Tuesday, March 31, 2009

Open Cloud Manifesto: hard to believe

Recently I happened to find an interesting post how LongJump proudly joins the Open Cloud Manifesto. In few words they try to define vendor-neutral interoperability standards for cloud based platforms. You may check out the details here.

It sounds like a good idea, the thing is if it will be implemented..

Well, personally I can hardly believe one will witness the success of this affair in the nearest future. To my opinion more realistic scenario of further developments would be the appearance of undoubted leader of this market. What would that mean for all market players? Actually, it will be critical for any vendor to have such functionality that enables easy migration, integration or import/export to the leading system on the market.

Let’s take a look at desktop software that exists for years. I can’t even picture anyone makes an attempt to create a spreadsheet that doesn’t read and write files in MS Excel format. Even Excel web clones, such as Google Spreadsheets or Zoho Sheet and almost all other web based databases are capable of reading and writing of Excel files.

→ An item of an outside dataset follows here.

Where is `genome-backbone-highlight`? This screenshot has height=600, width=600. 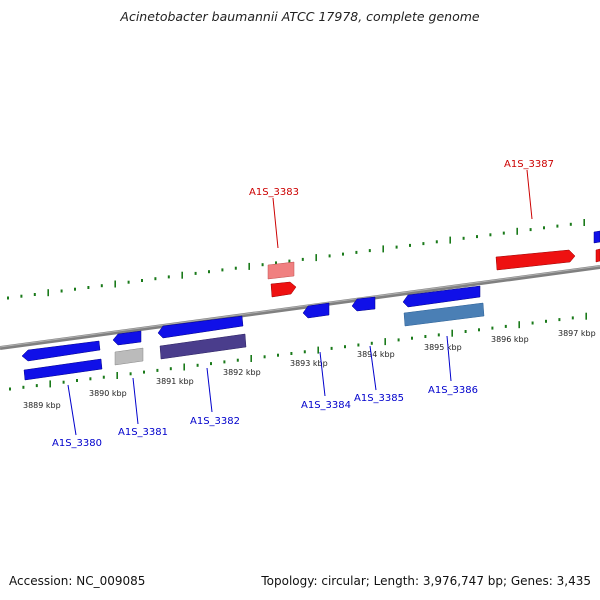 genome-backbone-highlight is located at coordinates (300, 306).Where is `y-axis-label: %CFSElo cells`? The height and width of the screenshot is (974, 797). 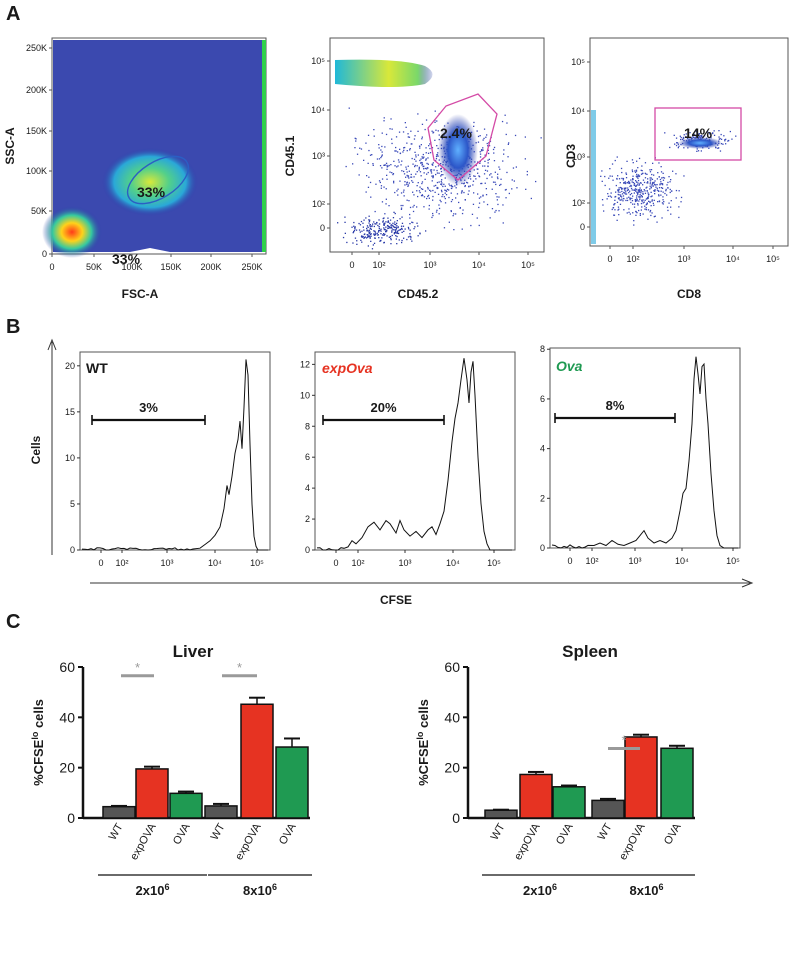 y-axis-label: %CFSElo cells is located at coordinates (423, 742).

Was there any need in manifesto for this? I think NO.

They had no other choice. As simple as that.

2 comments:

  1. Like you, I believe that the case for an emergent leader who would really blaze the path to which all would eventually follow seem to make most sense.

    Still, I don't view the Manifesto as a bad thing, in principle. [April Fools and all]

    Best.
    Alain

    ReplyDelete
  2. I wish that instead of these publicity generating manifestos that are good for the writers, yet do nothing for the industry, we could have decent products that work for the Small and med business.

    As you have shown on this excellent blog, many of these PAAS solutions have spent huge efforts on web UI's, at the expense of harder to test data relationship functionality that is considered essential in the cheapest databases.